# ABOUT THIS TASK
The line with "Kembali ke atas (1181, 1940)", the line with "5005 Plat tapak aluminium (255, 1803)", and all lines between them in the material below: return these exactly, and no others.

# STORED DATA
▼

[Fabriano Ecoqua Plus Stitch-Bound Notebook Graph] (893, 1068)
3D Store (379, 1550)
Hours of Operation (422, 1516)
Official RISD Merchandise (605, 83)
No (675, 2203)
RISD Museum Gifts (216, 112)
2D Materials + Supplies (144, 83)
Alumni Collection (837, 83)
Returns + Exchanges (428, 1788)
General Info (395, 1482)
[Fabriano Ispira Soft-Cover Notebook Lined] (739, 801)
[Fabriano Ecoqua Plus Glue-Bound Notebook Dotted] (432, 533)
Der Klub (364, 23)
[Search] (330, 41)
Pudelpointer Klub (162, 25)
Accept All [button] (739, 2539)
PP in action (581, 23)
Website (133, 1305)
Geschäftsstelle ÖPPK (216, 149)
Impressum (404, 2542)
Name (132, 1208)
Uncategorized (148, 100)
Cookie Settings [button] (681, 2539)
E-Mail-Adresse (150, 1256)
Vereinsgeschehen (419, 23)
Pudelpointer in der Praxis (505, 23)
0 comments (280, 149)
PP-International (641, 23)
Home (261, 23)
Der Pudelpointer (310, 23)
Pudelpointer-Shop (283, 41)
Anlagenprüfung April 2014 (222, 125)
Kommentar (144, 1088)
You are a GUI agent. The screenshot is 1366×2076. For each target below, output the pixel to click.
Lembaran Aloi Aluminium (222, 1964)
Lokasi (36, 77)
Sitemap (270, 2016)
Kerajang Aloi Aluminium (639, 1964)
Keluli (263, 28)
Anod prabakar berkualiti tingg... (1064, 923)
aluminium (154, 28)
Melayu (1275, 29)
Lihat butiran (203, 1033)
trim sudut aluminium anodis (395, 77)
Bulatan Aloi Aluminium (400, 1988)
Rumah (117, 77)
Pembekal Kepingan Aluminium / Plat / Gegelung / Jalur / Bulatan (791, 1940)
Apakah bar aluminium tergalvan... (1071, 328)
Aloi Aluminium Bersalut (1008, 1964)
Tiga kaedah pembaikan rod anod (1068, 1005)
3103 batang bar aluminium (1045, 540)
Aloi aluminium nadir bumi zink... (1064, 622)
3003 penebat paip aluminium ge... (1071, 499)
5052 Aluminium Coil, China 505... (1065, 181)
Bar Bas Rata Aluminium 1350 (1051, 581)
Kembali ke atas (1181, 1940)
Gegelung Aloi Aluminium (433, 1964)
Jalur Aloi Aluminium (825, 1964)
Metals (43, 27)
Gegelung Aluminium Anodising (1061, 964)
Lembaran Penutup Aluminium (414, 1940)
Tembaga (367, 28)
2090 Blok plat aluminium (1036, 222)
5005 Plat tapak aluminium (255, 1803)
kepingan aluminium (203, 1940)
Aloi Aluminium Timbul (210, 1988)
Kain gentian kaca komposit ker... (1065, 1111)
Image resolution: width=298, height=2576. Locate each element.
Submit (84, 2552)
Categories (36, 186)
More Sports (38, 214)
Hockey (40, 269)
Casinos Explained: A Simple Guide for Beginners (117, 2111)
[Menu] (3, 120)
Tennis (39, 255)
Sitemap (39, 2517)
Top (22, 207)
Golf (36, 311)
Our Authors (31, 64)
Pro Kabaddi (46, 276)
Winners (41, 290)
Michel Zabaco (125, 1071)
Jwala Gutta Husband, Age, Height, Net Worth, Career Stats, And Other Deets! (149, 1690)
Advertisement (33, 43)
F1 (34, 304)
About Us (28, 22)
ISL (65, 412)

▲

# EXERCISE RESPONSE
Kembali ke atas (1181, 1940)
Gegelung Aloi Aluminium (433, 1964)
Jalur Aloi Aluminium (825, 1964)
Metals (43, 27)
Gegelung Aluminium Anodising (1061, 964)
Lembaran Penutup Aluminium (414, 1940)
Tembaga (367, 28)
2090 Blok plat aluminium (1036, 222)
5005 Plat tapak aluminium (255, 1803)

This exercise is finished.